UPDATE: So someone answered the question below, and it worked, but I realized I was pulling the wrong data (oops). So I put in this:

    import codecs
    import urllib2
    from bs4 import BeautifulSoup

    f = codecs.open('wunder-data2.txt', 'w', 'utf-8')

    for m in range(1, 13):
        for d in range(1, 32):
            if (m == 2 and d > 28):
                break
            elif (m in [4, 6, 9, 11] and d > 30):
                break

            url = "http://www.wunderground.com/history/airport/KBUF/2009/" + str(m) + "/" + str(d) + "/DailyHistory.html"
            page = urllib2.urlopen(url)
            soup = BeautifulSoup(page, "html.parser")

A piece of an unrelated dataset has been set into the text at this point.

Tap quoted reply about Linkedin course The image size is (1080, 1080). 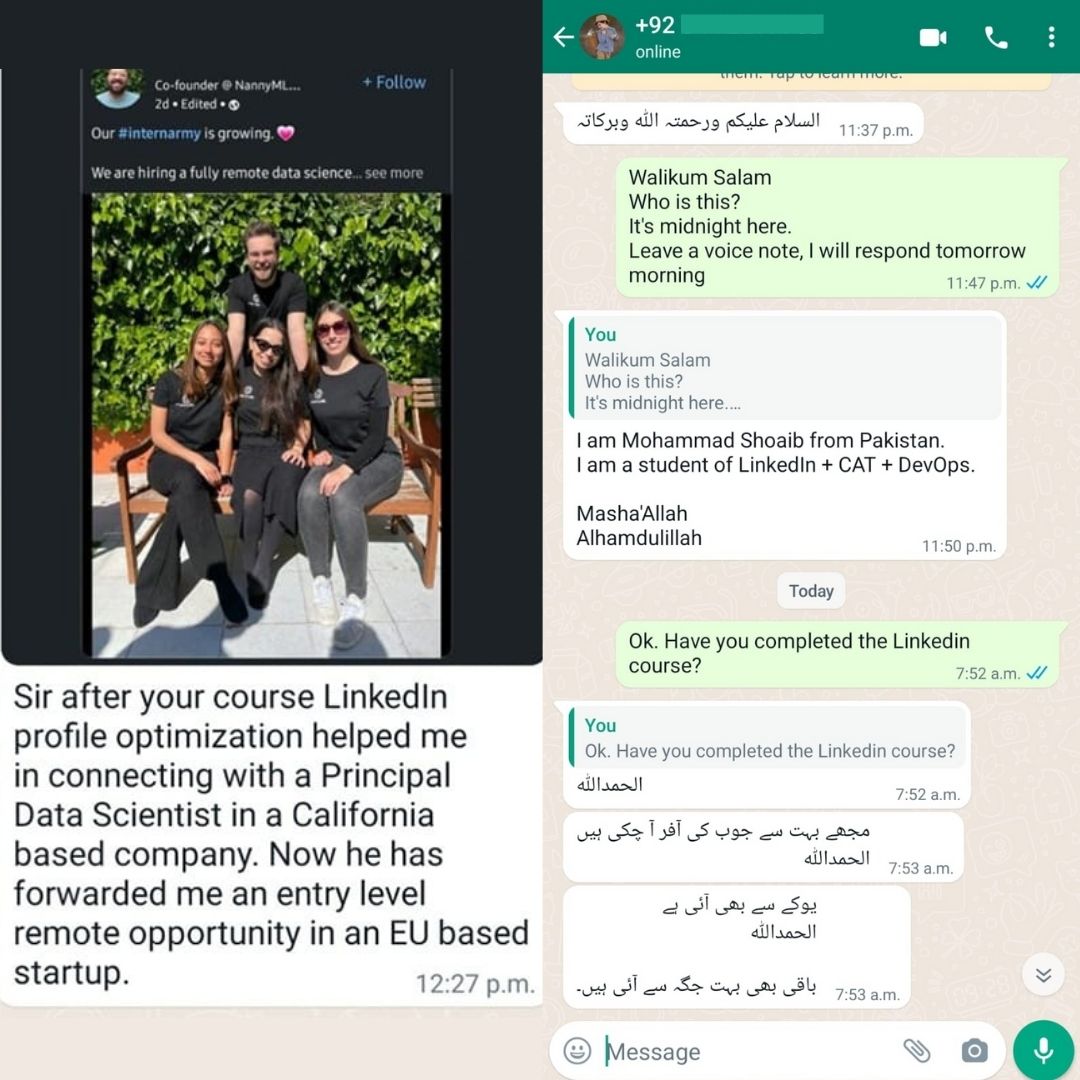coord(767,738)
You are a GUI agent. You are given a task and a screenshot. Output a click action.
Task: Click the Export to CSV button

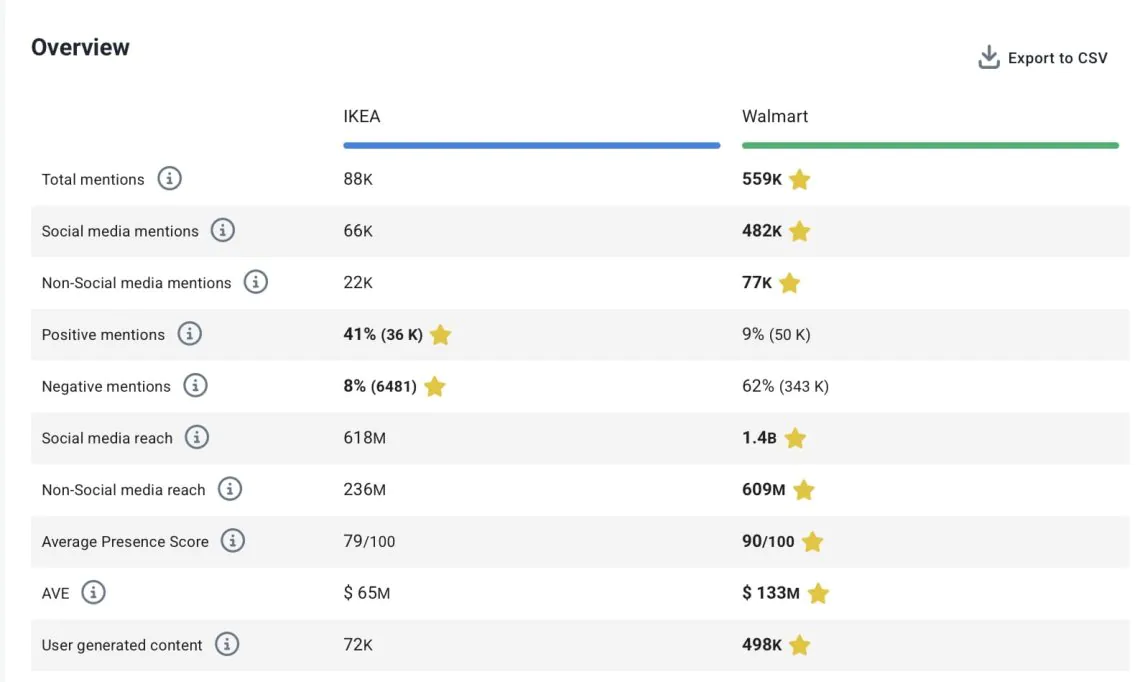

            dayTemp = soup.findAll(attrs={"class":"wx-value"})[5].span.string
            if len(str(m)) < 2:
                mStamp = '0' + str(m)
            else:
                mStamp = str(m)
            if len(str(d)) < 2:
                dStamp = '0' +str(d)
            else:
                dStamp = str(d)

            timestamp = '2009' + mStamp +dStamp

            f.write(timestamp.encode('utf-8') + ',' + dayTemp + '\n')

    f.close()

So I'm pretty unsure. What I'm trying to do is data scrape the


Solution

  • I encountered the following errors (and fixed them below) when trying to execute your code:

    1. Indentation of the nested loops was invalid.
    2. Missing imports (the lines at the top), but maybe you just excluded them from your paste.
    3. Trying to write "utf-8" encoded strings to an "ascii" file. To fix this I used the codecs module to open the file f as "utf-8".
    4. The file was closed inside the loop, meaning that after writing to it the first time, it'd be closed and then the next write would fail (because it was closed). I moved the line to close the file to the outside of the loops.

    Now as far as I can tell (without you telling us what you actually want this code to do), it's working? At least no errors are immediately popping up...

    import codecs
    import urllib2
    from bs4 import BeautifulSoup
    
    f = codecs.open('wunder-data1.txt', 'w', 'utf-8')
    
    for m in range(1, 13):
        for d in range(1, 32):
            if (m == 2 and d > 28):
                break
            elif (m in [4, 6, 9, 11] and d > 30):
                break
    
            url = "http://www.wunderground.com/history/airport/KBUF/2009/" + str(m) + "/" + str(d) + "/DailyHistory.html"
            page = urllib2.urlopen(url)
            soup = BeautifulSoup(page, "html.parser")
    
            dayTemp = soup.find("span", text="Mean Temperature").parent.find_next_sibling("td").get_text(strip=True)
    
            if len(str(m)) < 2:
                mStamp = '0' + str(m)
            else:
                mStamp = str(m)
            if len(str(d)) < 2:
                dStamp = '0' +str(d)
            else:
                dStamp = str(d)
    
            timestamp = '2009' + mStamp +dStamp
    
            f.write(timestamp.encode('utf-8') + ',' + dayTemp + '\n')
    
    f.close()
    

    As the comments on your question have suggested, there are other areas for improvement here which I have not touched on - I've simply tried to get the code you posted executing.